Dave Busfield

Personal information
- Full name: David Busfield
- Born: 22 November 1953 (age 71) Shawcross, Dewsbury England

Playing information
- Position: Backs, Forwards
Club
| Years | Team | Pld | T | G | FG | P |
| 1972–78 | Featherstone Rovers | 86 | 28 | 0 | 0 | 84 |
| 1978–81 | Halifax | 67 | 22 | 0 | 1 | 67 |
| 1981 | Huddersfield | 6 | 0 | 0 | 0 | 0 |
| 1981 | Wakefield Trinity | 3 | 1 | 0 | 0 | 3 |
| 1981–82 | Hull FC | 4 | 1 | 0 | 0 | 3 |
| 1982–83 | Bramley | 5 | 4 | 0 | 0 | 12 |
| 1984–85 | Dewsbury | 40 | 4 | 0 | 0 | 16 |
|  | Total | 211 | 60 | 0 | 1 | 185 |

Coaching information
Club
| Years | Team | Gms | W | D | L | W% |
| 1987 | Dewsbury |  |  |  |  |  |
- Source:

= David Busfield =

Former RL coach & professional rugby league footballer

David Busfield (born 22 November 1953) is an English former professional rugby league footballer who played in the 1970s and 1980s, and coached in the 1980s.

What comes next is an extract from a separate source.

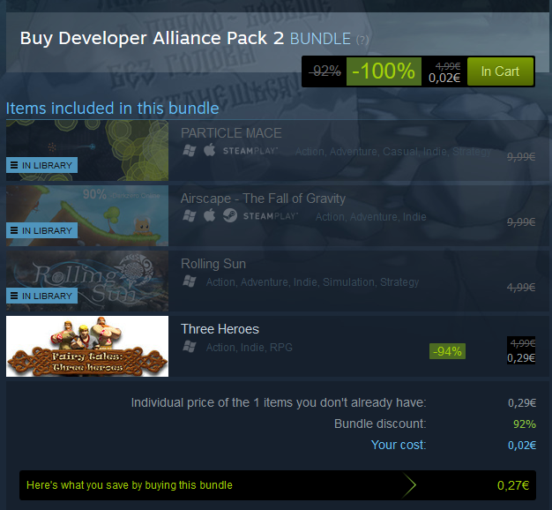Click the Three Heroes game thumbnail
Image resolution: width=552 pixels, height=510 pixels.
click(87, 346)
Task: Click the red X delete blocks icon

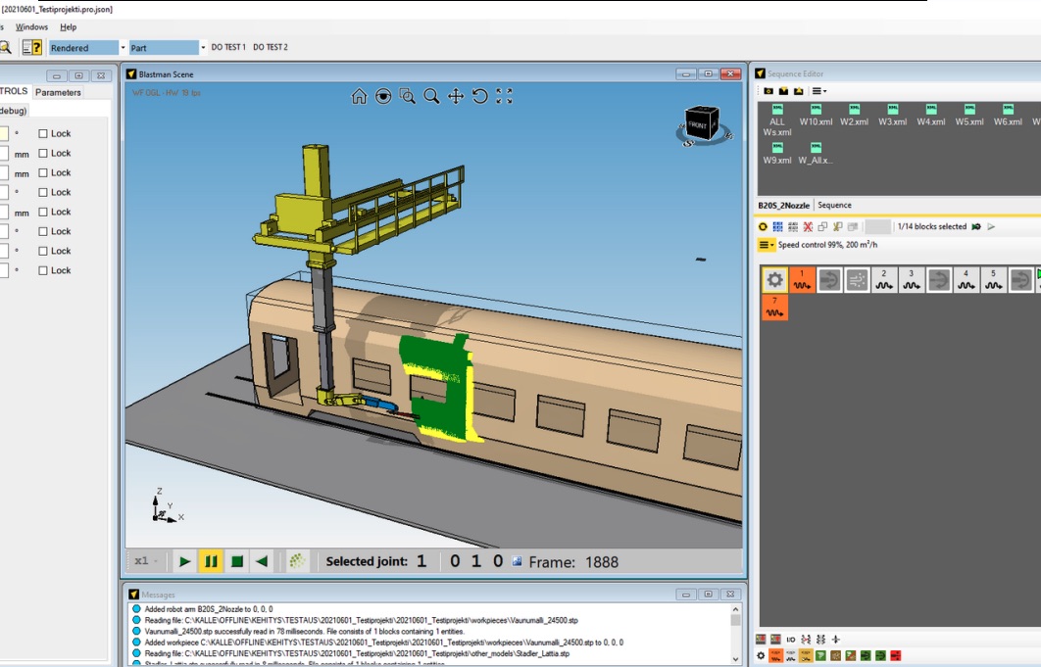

He played at club level for Featherstone Rovers, Halifax, Wakefield Trinity, Hull FC, and Dewsbury, as a back, or forward, and coached at club level for Dewsbury, Batley and Royal Air Force (RL).

==Background==
Busfield was born in Shawcross, Dewsbury, West Yorkshire, England.

==Playing career==
===Challenge Cup Final appearances===
Dave Busfield appeared as a substitute (replacing Alan Rhodes) in Featherstone Rovers' 9–24 defeat by Warrington in the 1973–74 Challenge Cup Final during the 1973–74 season at Wembley Stadium, London on Saturday 11 May 1974, in front of a crowd of 77,400.

===County Cup Final appearances===
Dave Busfield played in Halifax's 6-15 defeat by Leeds in the 1979–80 Yorkshire Cup Final during the 1979–80 season at Headingley, Leeds on Saturday 27 October 1979.